[Word and element pointing entries]
# # # # # # #
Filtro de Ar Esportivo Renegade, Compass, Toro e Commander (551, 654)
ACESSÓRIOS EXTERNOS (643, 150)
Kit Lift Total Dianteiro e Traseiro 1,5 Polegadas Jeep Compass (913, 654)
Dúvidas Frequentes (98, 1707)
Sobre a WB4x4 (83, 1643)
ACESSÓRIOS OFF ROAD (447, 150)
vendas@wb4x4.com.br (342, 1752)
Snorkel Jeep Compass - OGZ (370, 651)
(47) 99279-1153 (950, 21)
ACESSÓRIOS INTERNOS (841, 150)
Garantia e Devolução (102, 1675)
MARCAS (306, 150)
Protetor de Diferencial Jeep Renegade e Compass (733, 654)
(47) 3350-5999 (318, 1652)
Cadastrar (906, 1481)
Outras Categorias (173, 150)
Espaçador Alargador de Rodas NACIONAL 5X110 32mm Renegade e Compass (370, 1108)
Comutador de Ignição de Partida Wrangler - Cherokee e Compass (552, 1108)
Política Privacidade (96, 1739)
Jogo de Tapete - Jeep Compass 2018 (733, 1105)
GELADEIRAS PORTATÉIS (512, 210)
# # # # # # #
STATED GOAL:
Arrange every line of the listing above as a JSON list of strings, with one string per line and any blank lines omitted.

ANSWER TO THE EXERCISE:
[
  "Filtro de Ar Esportivo Renegade, Compass, Toro e Commander (551, 654)",
  "ACESSÓRIOS EXTERNOS (643, 150)",
  "Kit Lift Total Dianteiro e Traseiro 1,5 Polegadas Jeep Compass (913, 654)",
  "Dúvidas Frequentes (98, 1707)",
  "Sobre a WB4x4 (83, 1643)",
  "ACESSÓRIOS OFF ROAD (447, 150)",
  "vendas@wb4x4.com.br (342, 1752)",
  "Snorkel Jeep Compass - OGZ (370, 651)",
  "(47) 99279-1153 (950, 21)",
  "ACESSÓRIOS INTERNOS (841, 150)",
  "Garantia e Devolução (102, 1675)",
  "MARCAS (306, 150)",
  "Protetor de Diferencial Jeep Renegade e Compass (733, 654)",
  "(47) 3350-5999 (318, 1652)",
  "Cadastrar (906, 1481)",
  "Outras Categorias (173, 150)",
  "Espaçador Alargador de Rodas NACIONAL 5X110 32mm Renegade e Compass (370, 1108)",
  "Comutador de Ignição de Partida Wrangler - Cherokee e Compass (552, 1108)",
  "Política Privacidade (96, 1739)",
  "Jogo de Tapete - Jeep Compass 2018 (733, 1105)",
  "GELADEIRAS PORTATÉIS (512, 210)"
]